Backdoor.Linux.NOODLERAT.ZKJJ

This Backdoor arrives on a system as a file dropped by other malware or as a file downloaded unknowingly by users when visiting malicious sites.

It does not have any propagation routine.

It executes commands from a remote malicious user, effectively compromising the affected system.
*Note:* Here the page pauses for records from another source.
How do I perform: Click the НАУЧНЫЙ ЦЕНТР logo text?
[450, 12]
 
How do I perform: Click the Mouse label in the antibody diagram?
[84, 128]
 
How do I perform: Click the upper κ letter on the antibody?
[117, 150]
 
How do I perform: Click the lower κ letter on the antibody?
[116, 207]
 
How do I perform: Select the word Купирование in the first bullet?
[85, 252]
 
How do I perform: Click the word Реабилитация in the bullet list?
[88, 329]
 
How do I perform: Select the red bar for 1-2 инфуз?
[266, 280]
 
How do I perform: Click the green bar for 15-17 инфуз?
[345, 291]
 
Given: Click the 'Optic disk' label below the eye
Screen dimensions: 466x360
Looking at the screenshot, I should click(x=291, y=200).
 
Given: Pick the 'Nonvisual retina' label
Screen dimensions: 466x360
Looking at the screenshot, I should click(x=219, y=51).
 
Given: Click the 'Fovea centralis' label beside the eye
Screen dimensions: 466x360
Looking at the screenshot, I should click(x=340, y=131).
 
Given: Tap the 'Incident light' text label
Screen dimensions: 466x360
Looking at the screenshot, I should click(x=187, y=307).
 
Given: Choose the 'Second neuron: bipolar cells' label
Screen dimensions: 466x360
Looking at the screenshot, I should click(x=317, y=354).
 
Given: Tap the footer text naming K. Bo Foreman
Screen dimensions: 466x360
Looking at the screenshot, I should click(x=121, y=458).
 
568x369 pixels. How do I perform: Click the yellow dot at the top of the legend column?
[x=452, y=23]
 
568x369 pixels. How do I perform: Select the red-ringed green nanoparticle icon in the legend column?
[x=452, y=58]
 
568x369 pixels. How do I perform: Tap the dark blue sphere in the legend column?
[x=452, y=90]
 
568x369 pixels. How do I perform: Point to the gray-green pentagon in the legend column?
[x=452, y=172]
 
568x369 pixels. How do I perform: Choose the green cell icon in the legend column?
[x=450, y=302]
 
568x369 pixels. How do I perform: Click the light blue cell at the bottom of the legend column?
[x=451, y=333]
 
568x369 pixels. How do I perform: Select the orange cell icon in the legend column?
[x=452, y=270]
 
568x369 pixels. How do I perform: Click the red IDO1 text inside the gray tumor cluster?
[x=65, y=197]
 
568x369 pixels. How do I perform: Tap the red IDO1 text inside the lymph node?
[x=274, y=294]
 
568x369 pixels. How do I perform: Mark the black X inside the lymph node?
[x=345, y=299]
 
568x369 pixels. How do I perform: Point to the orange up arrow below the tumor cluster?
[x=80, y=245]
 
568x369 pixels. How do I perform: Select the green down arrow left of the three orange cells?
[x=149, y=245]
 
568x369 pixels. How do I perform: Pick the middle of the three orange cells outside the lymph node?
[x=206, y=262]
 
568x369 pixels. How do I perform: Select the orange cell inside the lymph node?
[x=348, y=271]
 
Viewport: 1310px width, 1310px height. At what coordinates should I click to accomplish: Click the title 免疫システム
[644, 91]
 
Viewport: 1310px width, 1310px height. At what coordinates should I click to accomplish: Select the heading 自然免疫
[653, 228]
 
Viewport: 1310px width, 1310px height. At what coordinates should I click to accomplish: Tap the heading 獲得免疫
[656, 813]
However, as of this writing, the said sites are inaccessible.

Arrival Details

This Backdoor arrives on a system as a file dropped by other malware or as a file downloaded unknowingly by users when visiting malicious sites.

Installation

This Backdoor drops the following copies of itself into the affected system:

• /tmp/CCCCCCCCCCCCCCCC → deletes afterwards

It adds the following processes:

• "/tmp/CCCCCCCCCCCCCCCC"

Propagation

This Backdoor does not have any propagation routine.

Backdoor Routine

This Backdoor executes the following commands from a remote malicious user:

• Reverse Shell
• File Management (Create/Search Directory, Rename/Delete/Upload/Download File)
• Timer Management (Get current time, Set next execution time)
• Socks Tunneling

It connects to the following URL(s) to send and receive commands from a remote malicious user:

• {BLOCKED}.{BLOCKED}.174.15:443

Rootkit Capabilities

This Backdoor does not have rootkit capabilities.

Other Details

This Backdoor does the following:

• Run itself as a daemon
• It sends the output of the executed command back to the C&C Server
• It checks for the current time and day
  • if it matches it's config, it will attempt to connect to it's C&C Server
  • if not, it will sleep then will check for the current time and day after the specified time
• It can create either the following files that contains a timestamp (year, month, day, hour, minutes) for when the C&C connection will connect
  • /usr/include/sdfwex.h
  • /tmp/.llock

However, as of this writing, the said sites are inaccessible.

It does not exploit any vulnerability.